Start of Block

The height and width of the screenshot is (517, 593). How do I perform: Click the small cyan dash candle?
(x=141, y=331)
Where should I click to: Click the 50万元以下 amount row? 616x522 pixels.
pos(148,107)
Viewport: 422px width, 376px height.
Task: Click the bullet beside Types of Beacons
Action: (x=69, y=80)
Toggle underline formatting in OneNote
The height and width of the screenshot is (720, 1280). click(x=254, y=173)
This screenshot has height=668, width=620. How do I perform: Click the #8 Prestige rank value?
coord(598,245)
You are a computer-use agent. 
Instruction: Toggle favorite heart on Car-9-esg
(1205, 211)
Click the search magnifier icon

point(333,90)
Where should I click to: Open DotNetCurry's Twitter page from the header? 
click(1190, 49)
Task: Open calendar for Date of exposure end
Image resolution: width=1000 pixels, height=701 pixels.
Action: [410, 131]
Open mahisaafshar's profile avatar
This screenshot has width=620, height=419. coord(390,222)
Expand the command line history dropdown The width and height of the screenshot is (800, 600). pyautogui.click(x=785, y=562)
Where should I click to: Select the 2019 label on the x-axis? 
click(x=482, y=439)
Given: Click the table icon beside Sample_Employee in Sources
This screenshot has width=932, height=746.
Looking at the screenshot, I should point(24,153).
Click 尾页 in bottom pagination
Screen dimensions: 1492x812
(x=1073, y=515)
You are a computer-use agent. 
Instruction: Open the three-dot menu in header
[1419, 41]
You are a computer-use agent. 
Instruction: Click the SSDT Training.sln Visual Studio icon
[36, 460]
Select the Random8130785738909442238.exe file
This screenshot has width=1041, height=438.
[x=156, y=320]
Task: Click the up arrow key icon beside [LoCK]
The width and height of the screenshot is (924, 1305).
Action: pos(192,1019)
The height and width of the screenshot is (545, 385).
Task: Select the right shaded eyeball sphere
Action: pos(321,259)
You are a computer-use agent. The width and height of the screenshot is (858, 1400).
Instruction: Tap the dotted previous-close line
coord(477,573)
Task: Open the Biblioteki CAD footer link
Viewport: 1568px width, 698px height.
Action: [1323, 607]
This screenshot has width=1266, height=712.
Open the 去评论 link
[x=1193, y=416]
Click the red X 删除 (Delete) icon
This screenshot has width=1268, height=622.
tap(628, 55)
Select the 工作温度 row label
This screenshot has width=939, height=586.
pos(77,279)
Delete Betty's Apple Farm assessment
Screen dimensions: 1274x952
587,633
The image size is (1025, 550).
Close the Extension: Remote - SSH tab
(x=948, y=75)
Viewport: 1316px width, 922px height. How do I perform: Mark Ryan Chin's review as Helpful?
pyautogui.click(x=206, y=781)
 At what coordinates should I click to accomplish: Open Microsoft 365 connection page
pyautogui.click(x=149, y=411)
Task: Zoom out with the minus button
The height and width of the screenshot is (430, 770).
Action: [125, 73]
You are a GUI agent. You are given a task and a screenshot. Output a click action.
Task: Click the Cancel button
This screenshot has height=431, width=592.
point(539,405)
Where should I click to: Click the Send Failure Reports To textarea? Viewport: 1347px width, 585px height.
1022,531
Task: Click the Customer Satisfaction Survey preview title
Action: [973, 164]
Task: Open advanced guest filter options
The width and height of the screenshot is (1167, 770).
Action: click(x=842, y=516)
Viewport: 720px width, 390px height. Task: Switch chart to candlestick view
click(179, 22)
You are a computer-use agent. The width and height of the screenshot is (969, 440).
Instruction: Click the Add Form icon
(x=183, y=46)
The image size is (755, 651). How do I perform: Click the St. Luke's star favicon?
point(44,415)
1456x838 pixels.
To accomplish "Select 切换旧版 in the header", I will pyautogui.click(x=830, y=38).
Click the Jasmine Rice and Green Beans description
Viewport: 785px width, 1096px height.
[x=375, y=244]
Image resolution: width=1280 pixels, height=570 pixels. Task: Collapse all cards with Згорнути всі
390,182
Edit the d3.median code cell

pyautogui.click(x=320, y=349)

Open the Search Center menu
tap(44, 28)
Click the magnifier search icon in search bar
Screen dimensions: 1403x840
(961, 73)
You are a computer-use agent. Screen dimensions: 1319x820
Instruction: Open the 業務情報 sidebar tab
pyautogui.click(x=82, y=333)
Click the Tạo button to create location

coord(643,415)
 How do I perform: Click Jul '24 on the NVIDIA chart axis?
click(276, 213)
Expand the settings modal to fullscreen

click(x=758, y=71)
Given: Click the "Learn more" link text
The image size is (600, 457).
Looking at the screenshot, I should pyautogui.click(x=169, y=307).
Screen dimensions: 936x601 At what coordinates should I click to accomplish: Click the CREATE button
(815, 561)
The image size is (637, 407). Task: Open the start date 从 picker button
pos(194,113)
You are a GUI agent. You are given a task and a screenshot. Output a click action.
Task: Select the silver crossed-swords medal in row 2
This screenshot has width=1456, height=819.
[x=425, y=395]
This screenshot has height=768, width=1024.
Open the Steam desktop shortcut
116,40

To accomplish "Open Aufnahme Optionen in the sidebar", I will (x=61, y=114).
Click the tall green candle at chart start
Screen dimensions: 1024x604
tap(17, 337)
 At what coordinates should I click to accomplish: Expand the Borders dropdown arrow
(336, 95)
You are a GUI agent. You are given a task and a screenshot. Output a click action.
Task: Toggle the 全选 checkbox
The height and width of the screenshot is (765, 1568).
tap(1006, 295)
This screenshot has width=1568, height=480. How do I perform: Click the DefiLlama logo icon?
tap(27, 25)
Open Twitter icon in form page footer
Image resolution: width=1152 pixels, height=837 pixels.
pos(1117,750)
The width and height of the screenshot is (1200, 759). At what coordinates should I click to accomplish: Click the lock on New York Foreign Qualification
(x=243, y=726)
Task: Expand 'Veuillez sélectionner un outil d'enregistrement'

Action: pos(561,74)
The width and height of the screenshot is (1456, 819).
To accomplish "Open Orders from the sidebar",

End of Block

◆ Directions for this task: Everything from the line that contains "At what coordinates should I click to accomplish: Expand" to the last line of the entries above should be repeated word for word, both lines included, with no other output.

◆ Your solution:
 At what coordinates should I click to accomplish: Expand the Borders dropdown arrow
(336, 95)
You are a GUI agent. You are given a task and a screenshot. Output a click action.
Task: Toggle the 全选 checkbox
The height and width of the screenshot is (765, 1568).
tap(1006, 295)
This screenshot has width=1568, height=480. How do I perform: Click the DefiLlama logo icon?
tap(27, 25)
Open Twitter icon in form page footer
Image resolution: width=1152 pixels, height=837 pixels.
pos(1117,750)
The width and height of the screenshot is (1200, 759). At what coordinates should I click to accomplish: Click the lock on New York Foreign Qualification
(x=243, y=726)
Task: Expand 'Veuillez sélectionner un outil d'enregistrement'

Action: pos(561,74)
The width and height of the screenshot is (1456, 819).
To accomplish "Open Orders from the sidebar",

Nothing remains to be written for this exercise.